Collected data entries:
_ _ _ _ _ _ _
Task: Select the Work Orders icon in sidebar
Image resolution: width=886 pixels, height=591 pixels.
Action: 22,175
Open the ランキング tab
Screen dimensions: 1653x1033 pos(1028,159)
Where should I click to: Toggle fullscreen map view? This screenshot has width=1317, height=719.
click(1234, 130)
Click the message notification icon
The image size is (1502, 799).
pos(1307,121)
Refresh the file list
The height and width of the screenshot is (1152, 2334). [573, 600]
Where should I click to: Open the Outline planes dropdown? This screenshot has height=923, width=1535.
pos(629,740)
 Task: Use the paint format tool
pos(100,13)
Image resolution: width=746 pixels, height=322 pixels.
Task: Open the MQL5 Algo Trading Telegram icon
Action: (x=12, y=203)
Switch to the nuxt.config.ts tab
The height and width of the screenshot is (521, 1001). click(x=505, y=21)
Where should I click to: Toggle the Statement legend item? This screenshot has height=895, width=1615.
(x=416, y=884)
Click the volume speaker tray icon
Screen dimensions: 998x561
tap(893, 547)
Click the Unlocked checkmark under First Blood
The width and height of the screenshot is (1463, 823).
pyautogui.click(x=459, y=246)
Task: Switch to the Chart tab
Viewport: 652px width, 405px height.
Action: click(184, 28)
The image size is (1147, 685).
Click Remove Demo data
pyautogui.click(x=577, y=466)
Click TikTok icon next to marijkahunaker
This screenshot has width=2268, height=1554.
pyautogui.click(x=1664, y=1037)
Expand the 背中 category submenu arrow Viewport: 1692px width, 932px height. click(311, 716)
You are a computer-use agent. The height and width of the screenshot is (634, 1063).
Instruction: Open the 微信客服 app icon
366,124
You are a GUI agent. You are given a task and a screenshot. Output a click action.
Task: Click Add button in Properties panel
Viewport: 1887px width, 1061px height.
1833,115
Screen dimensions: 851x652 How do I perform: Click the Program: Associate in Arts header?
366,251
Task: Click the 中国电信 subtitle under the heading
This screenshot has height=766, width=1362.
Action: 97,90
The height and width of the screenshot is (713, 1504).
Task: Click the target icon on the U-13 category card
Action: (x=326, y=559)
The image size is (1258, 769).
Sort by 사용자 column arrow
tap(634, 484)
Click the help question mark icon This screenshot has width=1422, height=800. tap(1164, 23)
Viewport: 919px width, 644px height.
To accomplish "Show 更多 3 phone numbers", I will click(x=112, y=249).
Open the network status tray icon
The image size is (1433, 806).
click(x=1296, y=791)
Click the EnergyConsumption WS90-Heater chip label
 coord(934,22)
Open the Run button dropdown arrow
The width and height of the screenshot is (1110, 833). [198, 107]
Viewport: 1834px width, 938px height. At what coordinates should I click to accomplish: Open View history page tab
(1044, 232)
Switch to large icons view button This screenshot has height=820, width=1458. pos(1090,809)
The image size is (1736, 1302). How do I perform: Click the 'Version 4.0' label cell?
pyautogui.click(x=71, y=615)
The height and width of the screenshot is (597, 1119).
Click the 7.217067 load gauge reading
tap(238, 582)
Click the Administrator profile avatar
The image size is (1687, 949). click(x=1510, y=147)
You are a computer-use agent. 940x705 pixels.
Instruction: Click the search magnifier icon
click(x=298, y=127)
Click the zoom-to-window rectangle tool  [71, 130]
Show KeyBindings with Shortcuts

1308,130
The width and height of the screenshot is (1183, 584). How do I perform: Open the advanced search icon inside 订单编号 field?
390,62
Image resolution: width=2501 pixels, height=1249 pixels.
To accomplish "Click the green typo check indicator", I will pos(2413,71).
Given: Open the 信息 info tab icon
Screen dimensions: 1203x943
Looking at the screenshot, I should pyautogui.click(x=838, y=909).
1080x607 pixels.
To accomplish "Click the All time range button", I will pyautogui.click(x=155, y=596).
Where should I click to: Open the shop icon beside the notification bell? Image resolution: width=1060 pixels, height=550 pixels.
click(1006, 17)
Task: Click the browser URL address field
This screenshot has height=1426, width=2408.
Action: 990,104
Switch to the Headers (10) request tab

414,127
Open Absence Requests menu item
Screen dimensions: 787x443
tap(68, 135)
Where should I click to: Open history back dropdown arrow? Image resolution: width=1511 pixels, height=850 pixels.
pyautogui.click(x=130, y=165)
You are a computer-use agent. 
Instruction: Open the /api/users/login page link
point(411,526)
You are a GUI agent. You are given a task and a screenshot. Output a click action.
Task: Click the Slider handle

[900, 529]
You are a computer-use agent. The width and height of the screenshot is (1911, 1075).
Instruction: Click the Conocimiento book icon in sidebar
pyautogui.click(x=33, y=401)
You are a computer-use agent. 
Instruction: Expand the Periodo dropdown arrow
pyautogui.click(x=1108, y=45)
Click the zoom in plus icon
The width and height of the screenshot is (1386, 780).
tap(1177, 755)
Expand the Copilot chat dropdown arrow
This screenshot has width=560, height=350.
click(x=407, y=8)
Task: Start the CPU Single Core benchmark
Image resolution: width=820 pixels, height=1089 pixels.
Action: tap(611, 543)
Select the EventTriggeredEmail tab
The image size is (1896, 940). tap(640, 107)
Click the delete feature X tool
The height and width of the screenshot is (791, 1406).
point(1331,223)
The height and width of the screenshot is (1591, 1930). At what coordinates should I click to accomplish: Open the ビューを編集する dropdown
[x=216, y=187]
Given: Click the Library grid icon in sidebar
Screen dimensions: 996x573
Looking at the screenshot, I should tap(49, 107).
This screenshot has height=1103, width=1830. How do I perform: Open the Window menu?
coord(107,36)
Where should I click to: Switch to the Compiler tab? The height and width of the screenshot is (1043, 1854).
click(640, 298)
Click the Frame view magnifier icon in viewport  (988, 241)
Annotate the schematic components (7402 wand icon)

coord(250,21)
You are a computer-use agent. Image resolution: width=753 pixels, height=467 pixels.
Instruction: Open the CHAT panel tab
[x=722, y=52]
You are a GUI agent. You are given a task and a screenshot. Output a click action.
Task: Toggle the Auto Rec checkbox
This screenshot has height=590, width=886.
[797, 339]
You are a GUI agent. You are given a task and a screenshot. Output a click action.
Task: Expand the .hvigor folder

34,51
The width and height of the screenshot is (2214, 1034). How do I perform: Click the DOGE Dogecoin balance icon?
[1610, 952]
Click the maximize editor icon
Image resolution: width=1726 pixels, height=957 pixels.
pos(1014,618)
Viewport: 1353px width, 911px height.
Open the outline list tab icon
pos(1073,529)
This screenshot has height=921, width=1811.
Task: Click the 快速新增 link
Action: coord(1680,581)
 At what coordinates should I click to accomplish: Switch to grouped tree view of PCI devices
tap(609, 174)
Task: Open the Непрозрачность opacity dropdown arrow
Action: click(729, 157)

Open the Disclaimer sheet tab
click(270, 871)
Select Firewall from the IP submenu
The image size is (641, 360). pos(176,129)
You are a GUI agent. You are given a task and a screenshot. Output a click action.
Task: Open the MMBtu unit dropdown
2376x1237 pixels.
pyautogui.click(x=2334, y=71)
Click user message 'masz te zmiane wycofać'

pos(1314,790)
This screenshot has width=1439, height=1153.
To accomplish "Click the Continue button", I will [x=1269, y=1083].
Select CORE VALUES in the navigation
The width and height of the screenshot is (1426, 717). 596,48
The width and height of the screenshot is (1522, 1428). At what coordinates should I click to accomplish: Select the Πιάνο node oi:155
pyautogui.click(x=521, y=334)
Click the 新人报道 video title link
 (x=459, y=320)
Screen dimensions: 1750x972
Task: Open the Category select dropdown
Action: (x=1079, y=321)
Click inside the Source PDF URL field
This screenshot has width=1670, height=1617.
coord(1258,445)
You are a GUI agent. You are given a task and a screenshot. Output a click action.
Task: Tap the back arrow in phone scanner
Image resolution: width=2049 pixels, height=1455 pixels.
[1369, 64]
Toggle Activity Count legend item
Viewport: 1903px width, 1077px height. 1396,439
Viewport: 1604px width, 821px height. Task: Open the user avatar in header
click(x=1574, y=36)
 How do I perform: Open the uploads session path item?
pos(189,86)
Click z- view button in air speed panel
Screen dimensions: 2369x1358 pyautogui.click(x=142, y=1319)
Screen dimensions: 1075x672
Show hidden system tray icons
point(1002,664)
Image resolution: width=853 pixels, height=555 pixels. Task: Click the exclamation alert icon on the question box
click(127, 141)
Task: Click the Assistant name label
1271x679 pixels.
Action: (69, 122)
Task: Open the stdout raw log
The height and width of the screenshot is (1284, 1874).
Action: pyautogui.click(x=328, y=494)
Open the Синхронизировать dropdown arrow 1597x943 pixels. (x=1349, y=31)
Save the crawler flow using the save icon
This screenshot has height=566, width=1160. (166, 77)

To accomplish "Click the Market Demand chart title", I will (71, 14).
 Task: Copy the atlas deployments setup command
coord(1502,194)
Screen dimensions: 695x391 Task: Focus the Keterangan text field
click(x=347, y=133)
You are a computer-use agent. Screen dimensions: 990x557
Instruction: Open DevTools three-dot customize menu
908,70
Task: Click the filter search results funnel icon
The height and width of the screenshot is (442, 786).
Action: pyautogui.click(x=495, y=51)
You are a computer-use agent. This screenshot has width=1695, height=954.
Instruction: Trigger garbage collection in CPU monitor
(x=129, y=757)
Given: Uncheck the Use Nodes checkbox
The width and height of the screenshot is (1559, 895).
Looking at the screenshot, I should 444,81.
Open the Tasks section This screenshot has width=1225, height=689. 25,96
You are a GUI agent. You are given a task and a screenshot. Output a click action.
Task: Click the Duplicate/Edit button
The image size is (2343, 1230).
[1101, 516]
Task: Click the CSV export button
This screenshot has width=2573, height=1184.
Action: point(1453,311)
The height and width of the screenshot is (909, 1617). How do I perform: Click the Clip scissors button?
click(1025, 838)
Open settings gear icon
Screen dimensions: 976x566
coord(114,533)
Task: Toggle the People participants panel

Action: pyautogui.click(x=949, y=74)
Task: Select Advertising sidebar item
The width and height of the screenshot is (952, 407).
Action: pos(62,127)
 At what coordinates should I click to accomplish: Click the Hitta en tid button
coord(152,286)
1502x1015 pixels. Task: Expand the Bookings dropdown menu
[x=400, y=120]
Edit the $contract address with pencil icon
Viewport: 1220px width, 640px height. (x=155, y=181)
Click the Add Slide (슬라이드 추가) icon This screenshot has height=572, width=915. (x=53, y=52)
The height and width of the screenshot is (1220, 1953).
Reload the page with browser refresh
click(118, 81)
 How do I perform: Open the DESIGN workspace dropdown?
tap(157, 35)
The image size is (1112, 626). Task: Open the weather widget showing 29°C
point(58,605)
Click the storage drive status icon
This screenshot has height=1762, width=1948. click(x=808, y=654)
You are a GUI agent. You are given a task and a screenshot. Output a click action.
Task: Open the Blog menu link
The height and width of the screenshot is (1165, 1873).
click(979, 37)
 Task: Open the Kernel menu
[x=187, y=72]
_ _ _ _ _ _ _
__Task statement__
For this exercise, repeat exactly the lines of the data above from the one with "Task: Switch to the Chart tab" down to the one with "The image size is (1258, 769).", both end lines included.

__Answer to the problem__
Task: Switch to the Chart tab
Viewport: 652px width, 405px height.
Action: click(184, 28)
The image size is (1147, 685).
Click Remove Demo data
pyautogui.click(x=577, y=466)
Click TikTok icon next to marijkahunaker
This screenshot has width=2268, height=1554.
pyautogui.click(x=1664, y=1037)
Expand the 背中 category submenu arrow Viewport: 1692px width, 932px height. click(311, 716)
You are a computer-use agent. The height and width of the screenshot is (634, 1063).
Instruction: Open the 微信客服 app icon
366,124
You are a GUI agent. You are given a task and a screenshot. Output a click action.
Task: Click Add button in Properties panel
Viewport: 1887px width, 1061px height.
1833,115
Screen dimensions: 851x652 How do I perform: Click the Program: Associate in Arts header?
366,251
Task: Click the 中国电信 subtitle under the heading
This screenshot has height=766, width=1362.
Action: 97,90
The height and width of the screenshot is (713, 1504).
Task: Click the target icon on the U-13 category card
Action: (x=326, y=559)
The image size is (1258, 769).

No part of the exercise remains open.